Dato il minaccioso spessore del volume, si cominciò a saltare i capitoli della mantide religiosa cui il maschio è sottomesso, della psicoanalisi e l’invidia del pene, dell’ingiustizia dal pleistocene lungo i secoli e dell’ideologia cristiana, della misoginia di Montherlant e tutti gli altri. «La storia delle donne è stata scritta dagli uomini» e noi l’avevamo accettato, ci eravamo adattate ad essere quello che non eravamo, al destino che altri avevano deciso, senza interpellarci. Di pagina in pagina, di sgridata in sgridata, fu con spavento che ci specchiammo nelle critiche di de Beauvoir «all’alienazione sessuale, economica e politica, al matrimonio borghese, alle leggi repressive in materia di contraccezione e aborto» (Kristeva). Parole impronunciabili, impubblicabili: vagina, verginità, penetrazione, stupro, piacere. Tutto ciò che è stato scritto in questi settant’anni dai vari femminismi, pro o contro di lei, le ricerche, le battaglie, le conquiste, oso dire che, sperando nella distrazione delle sapienti, nasce da questo libro, raccontato in una lingua squisita, con una cultura immensa, filosofica ed esistenzialista. Il secondo sesso divenne subito ovunque un bestseller, erano tempi quelli in cui la gente immaginava la cultura come necessaria e pure divertente: in Francia vendute 500 copie al giorno, negli Stati Uniti un milione in un mese, messo all’indice dal Vaticano nel 1956, apprezzato da qualche critico lungimirante, demonizzato dai pensatori del momento, i comunisti, ma anche il cattolico François Mauriac che scrive alla rivista Les Temps Modernes, «Adesso so tutto sulla vagina della vostra padrona».

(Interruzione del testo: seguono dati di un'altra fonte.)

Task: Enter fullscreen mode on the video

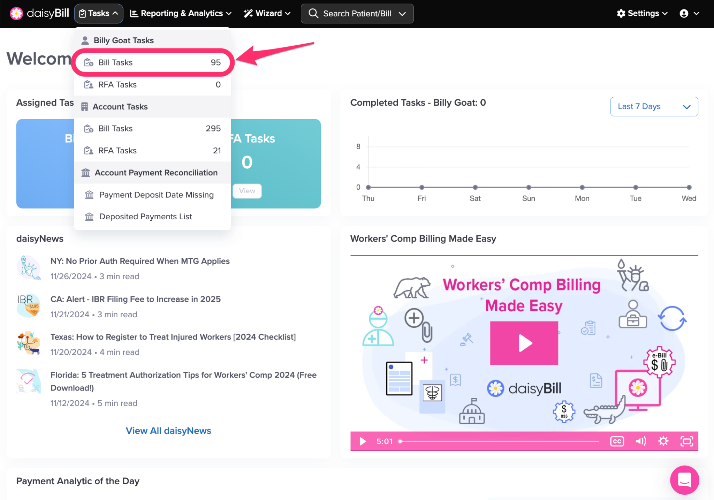Action: coord(686,441)
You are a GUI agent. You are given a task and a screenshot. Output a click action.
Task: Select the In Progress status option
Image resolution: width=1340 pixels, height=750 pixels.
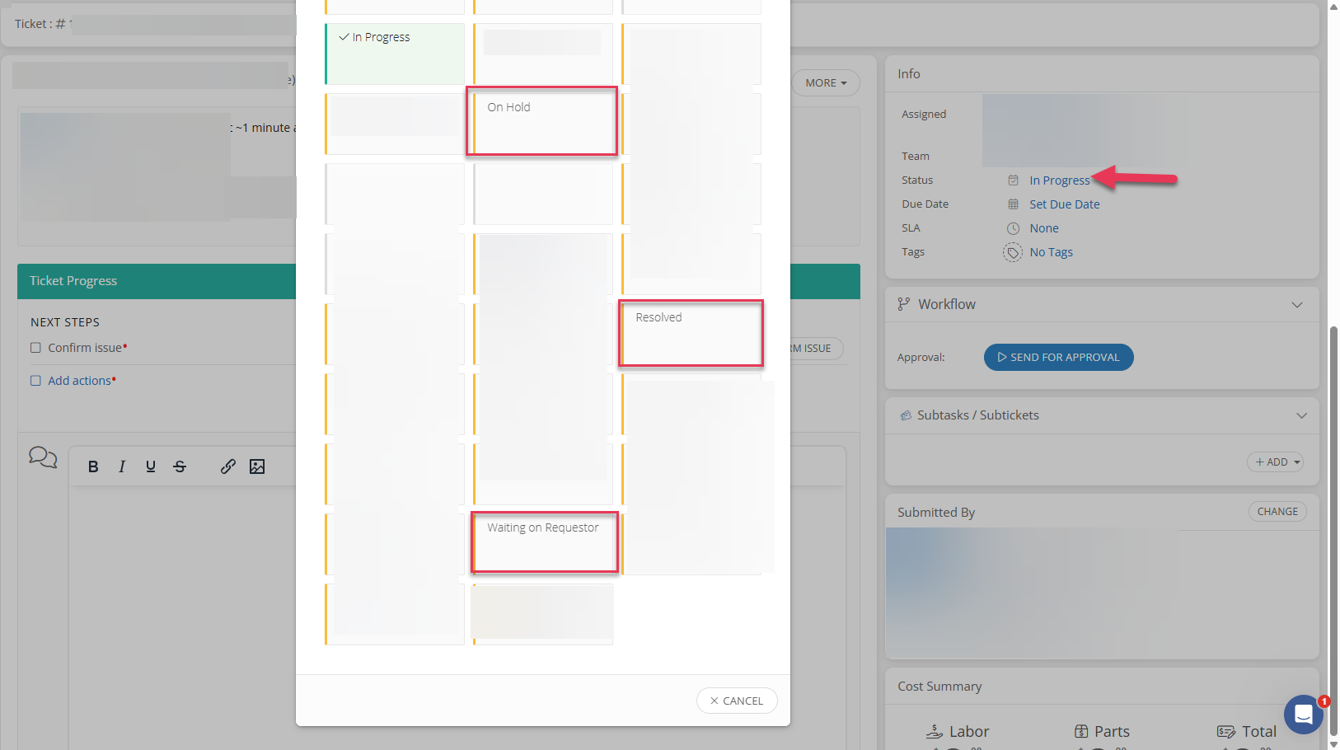click(396, 54)
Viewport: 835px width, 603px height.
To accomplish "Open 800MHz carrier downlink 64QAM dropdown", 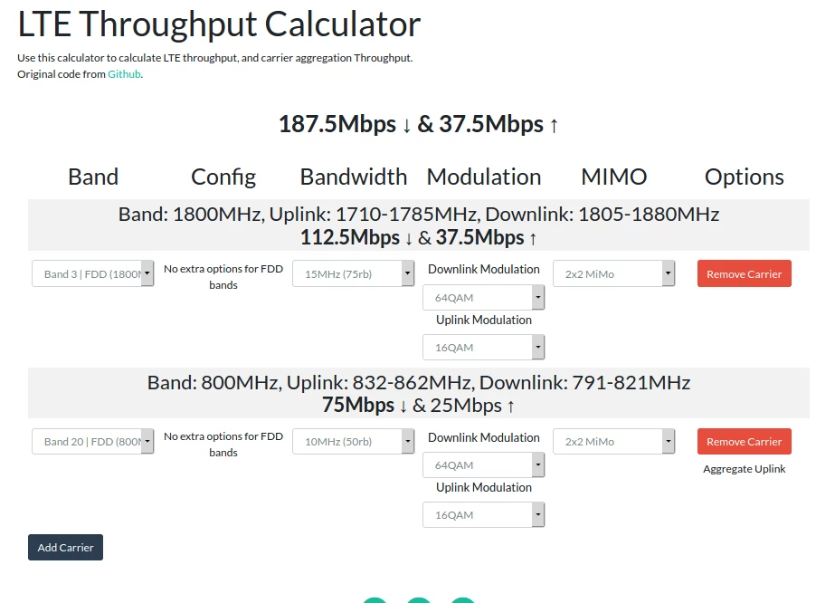I will [483, 464].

La “padrona”, cioè la fondatrice (con Sartre), era naturalmente Simone de Beauvoir. Preso subito in considerazione da Alberto Mondadori in contrasto col padre Arnoldo, c’erano dubbi sulla sua pubblicazione perché secondo il giovane filosofo Remo Cantoni «Non è la de Beauvoir una grande scrittrice o una profonda pensatrice: ma ha accumulato in quest’opera un materiale vario e gustoso…». Soprattutto era troppo lungo, due volumi e per la sua nuova casa editrice, Il Saggiatore. Chiese un taglio di 240 pagine affidandolo a Roberto Cantini: poi arrivò il giovane Mario Andreose (oggi presidente della Nave di Teseo), che si innamorò del testo anche per ragioni letterarie e convinse l’editore a pubblicarlo in un solo volume ma nella sua interezza, «come uomo mi aiutò molto nei rapporti con le donne» ricorda «e divenne immediatamente un grande successo». Erano tempi strani, davvero c’era sete di cultura e se ne discuteva, ma anche allora era tempo di gossip, rivolto pure a filosofi e pensatori, e quella signora che pareva severa, intoccabile, assomigliando alla cattivissima Mrs Danvers del meraviglioso film Rebecca la prima moglie aveva vissuto negli anni ’50 una sfrenata passione ricambiata per lo scrittore americano Nelson Algren, e poi avrebbe convissuto sette anni con Claude Lanzmann; Sartre cornuto era inaccettabile, per i letterati, i filosofi, gli esistenzialisti e i comunisti. Anche se l’adultera femminista non aveva scelto male: l’autore di L’uomo dal braccio d’oro, romanzo allora molto letto diventato un grande film con Frank Sinatra e Kim Novak, e il documentarista che poi avrebbe girato Shoah.
Non so quanto si vende ancora un romanzo di Sartre, Il secondo sesso non ha mai smesso di essere ristampato e venduto, con decine di diverse copertine: l’editore Luca Formenton parla di più di 140 mila copie, e continua.